**** Data

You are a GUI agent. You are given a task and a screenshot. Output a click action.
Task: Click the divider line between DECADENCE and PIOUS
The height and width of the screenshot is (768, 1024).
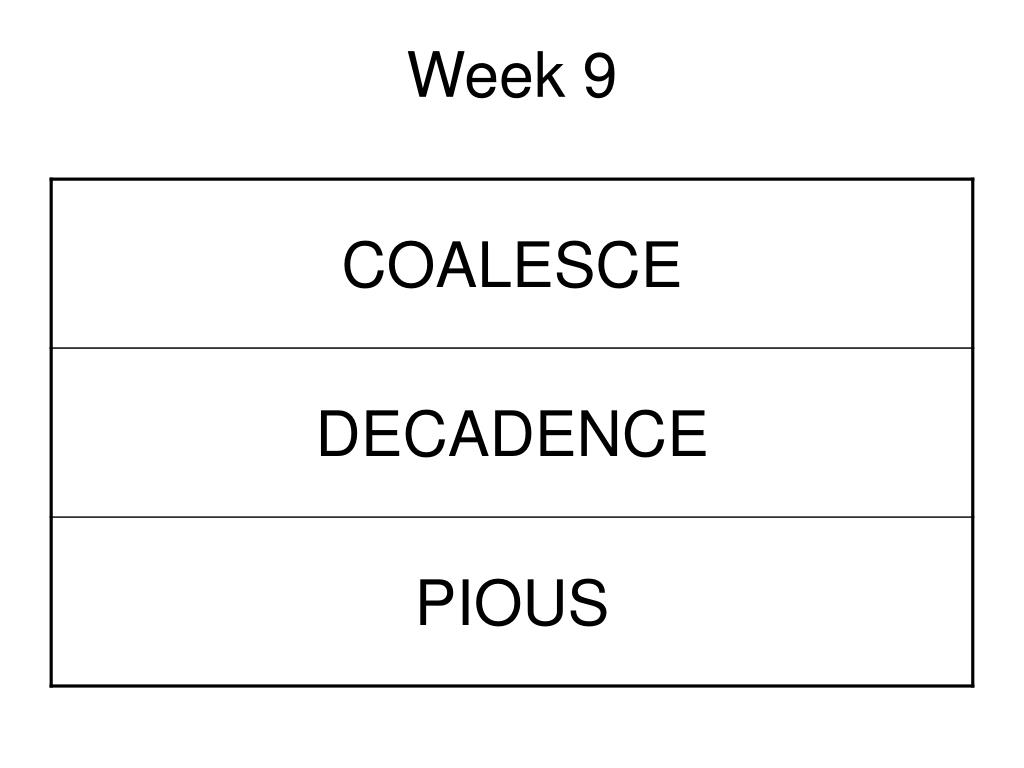pos(511,517)
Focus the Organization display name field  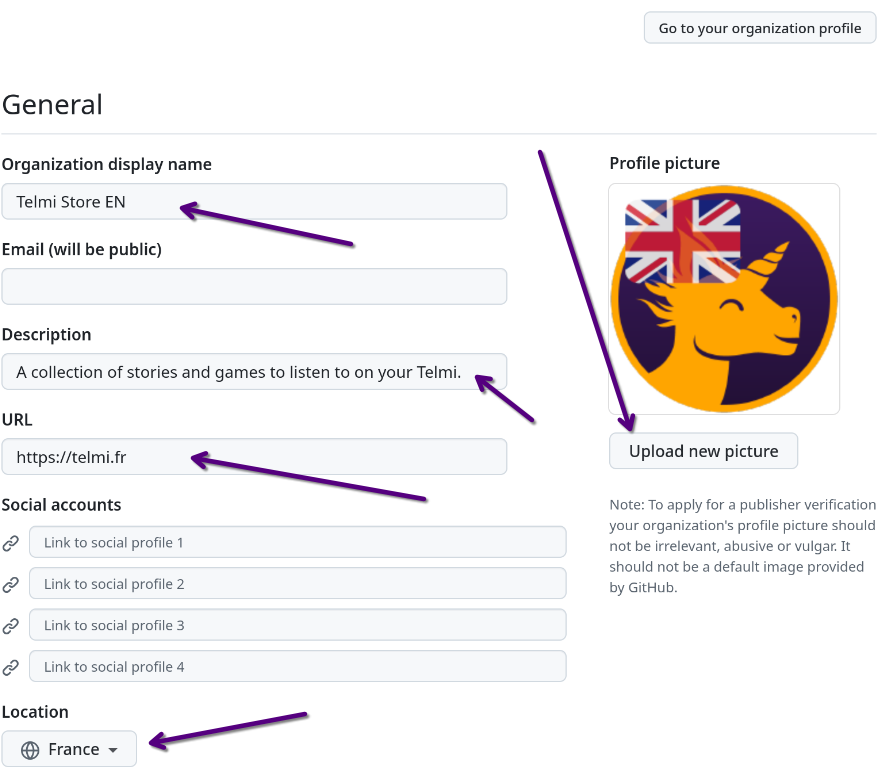tap(254, 201)
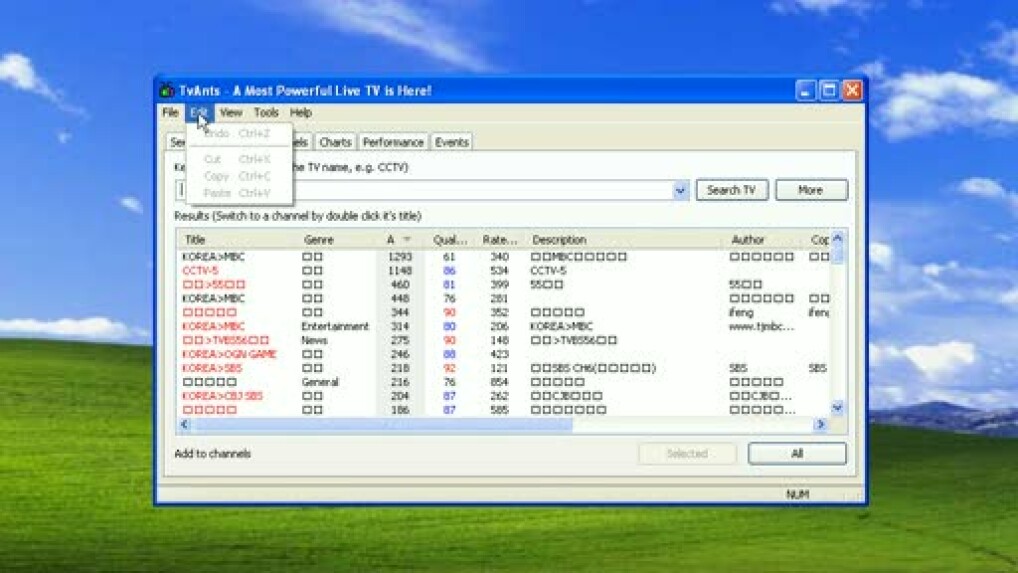Click the results list scroll-up arrow
1018x573 pixels.
pos(837,239)
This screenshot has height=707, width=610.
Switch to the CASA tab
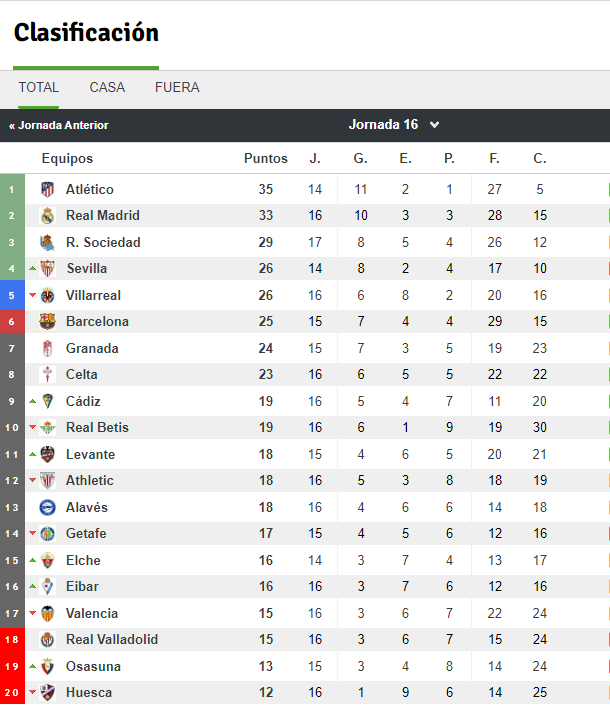(x=107, y=87)
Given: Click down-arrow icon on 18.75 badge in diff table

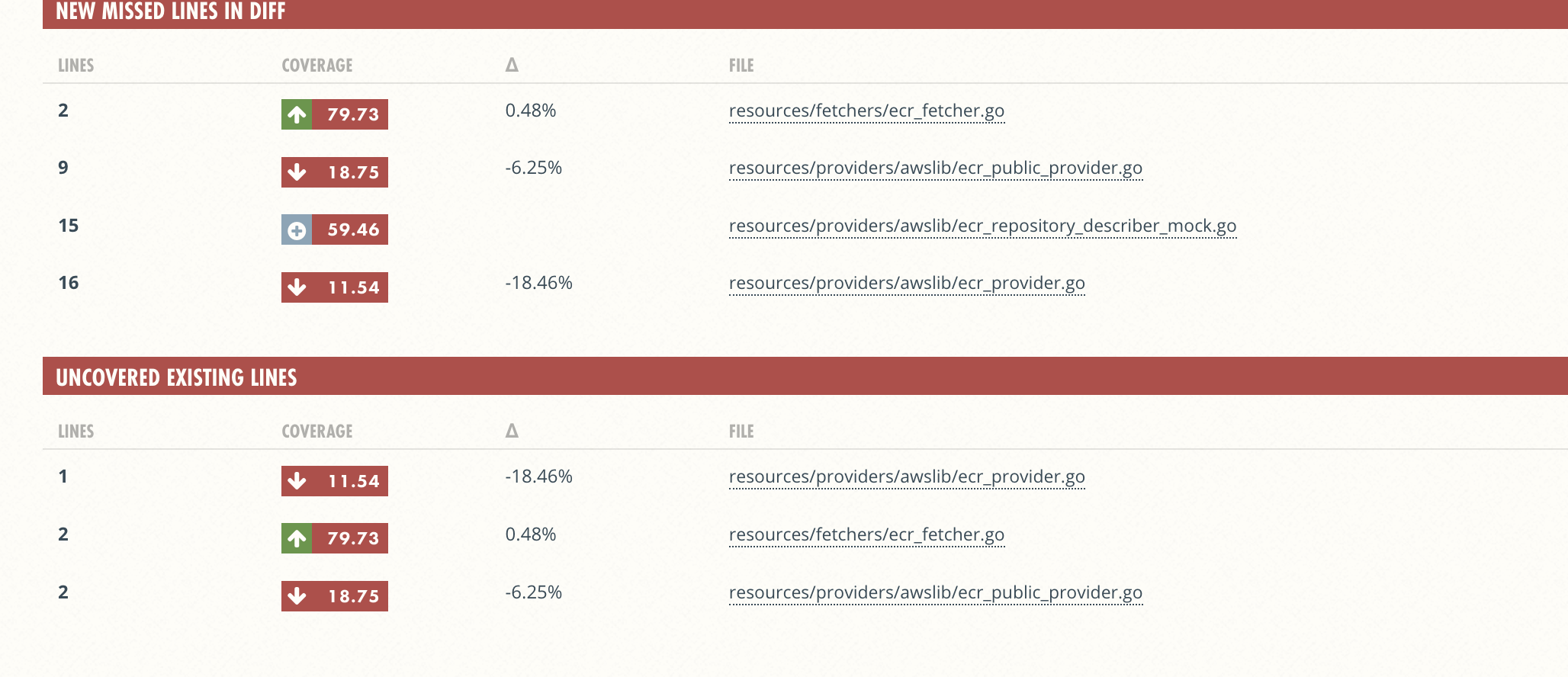Looking at the screenshot, I should coord(297,172).
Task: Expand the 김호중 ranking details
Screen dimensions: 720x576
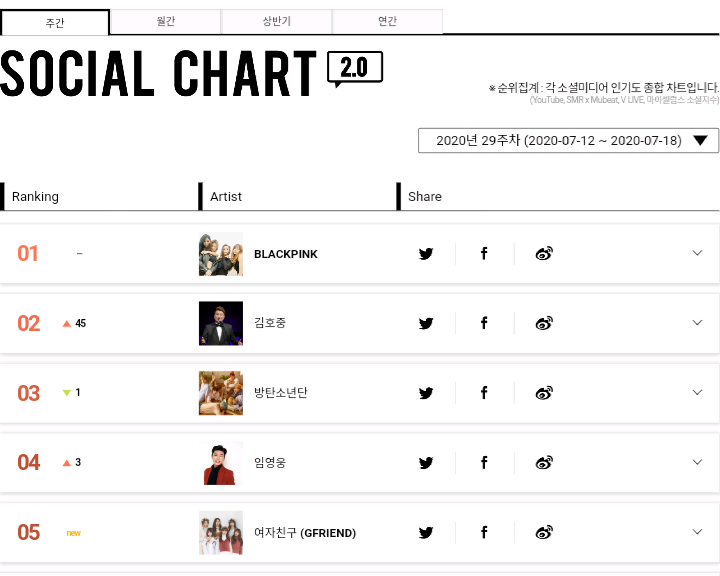Action: [x=698, y=323]
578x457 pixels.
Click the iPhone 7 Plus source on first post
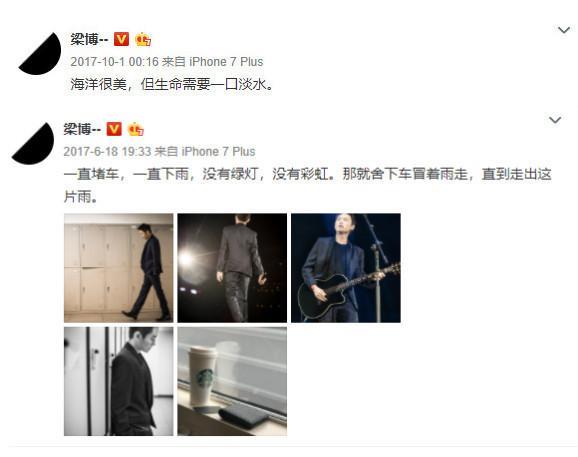[226, 62]
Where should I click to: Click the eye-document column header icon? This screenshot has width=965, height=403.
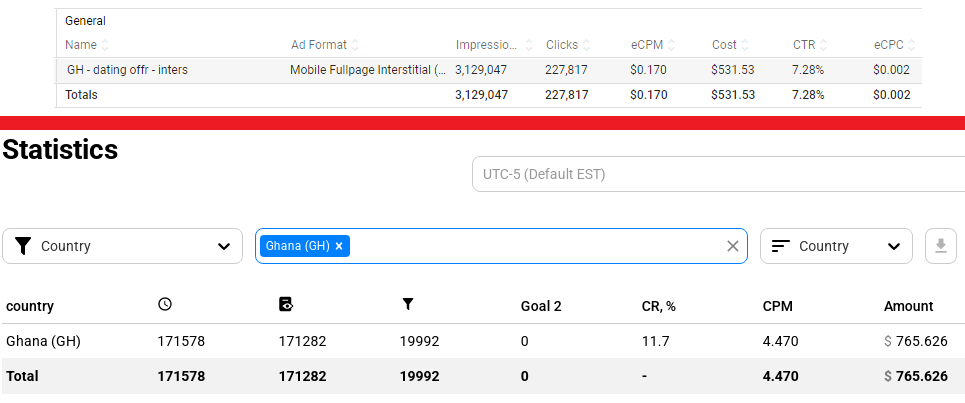coord(286,305)
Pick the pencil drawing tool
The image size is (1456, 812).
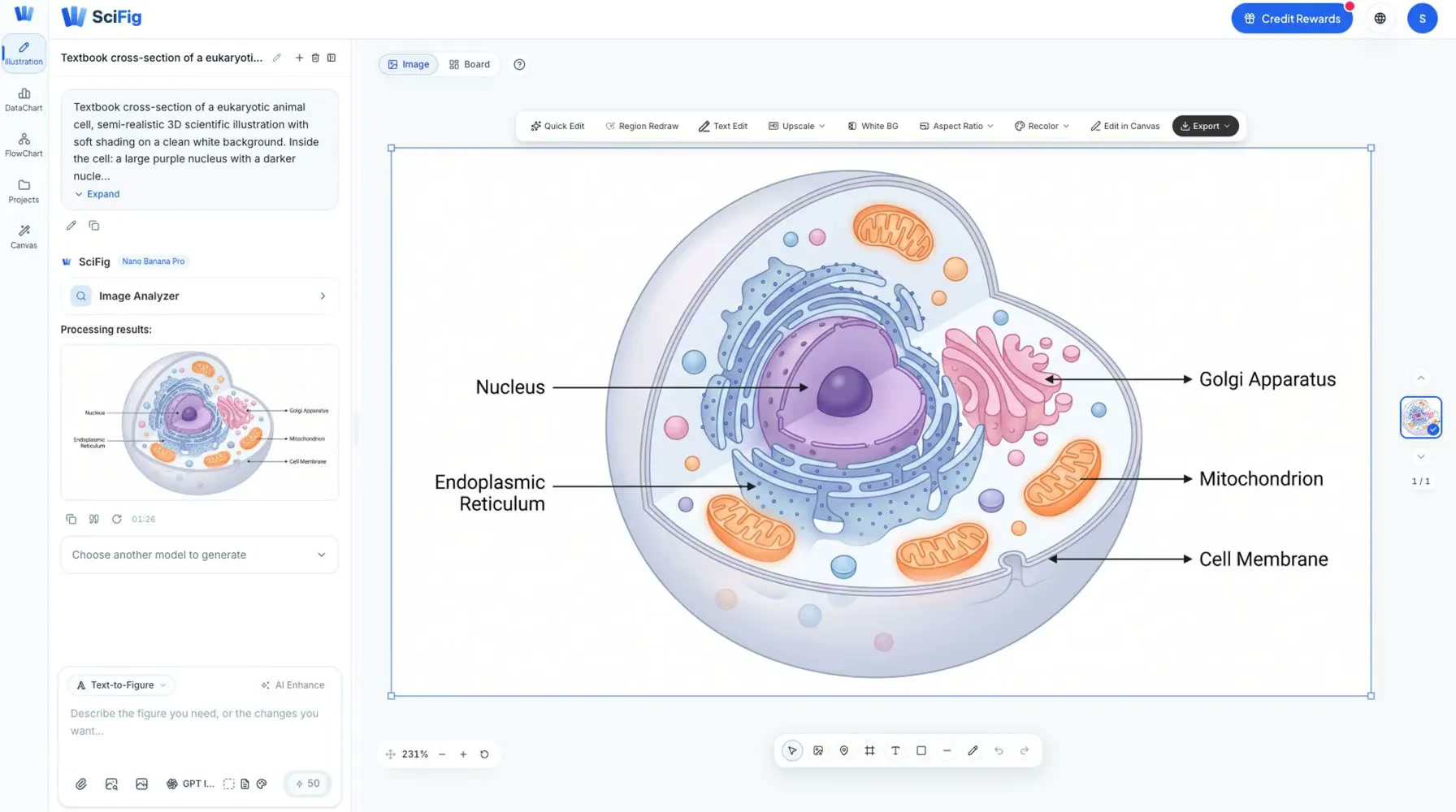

********

Print, please, exactly the lines from the one holding "Given: Click down-arrow" through the final line of the data, both included, while leaving out each picture.

## Solution to this task
Given: Click down-arrow icon on 18.75 badge in diff table

Looking at the screenshot, I should coord(297,172).
Task: Expand the 김호중 ranking details
Screen dimensions: 720x576
Action: [x=698, y=323]
578x457 pixels.
Click the iPhone 7 Plus source on first post
[226, 62]
Where should I click to: Click the eye-document column header icon? This screenshot has width=965, height=403.
coord(286,305)
Pick the pencil drawing tool
The image size is (1456, 812).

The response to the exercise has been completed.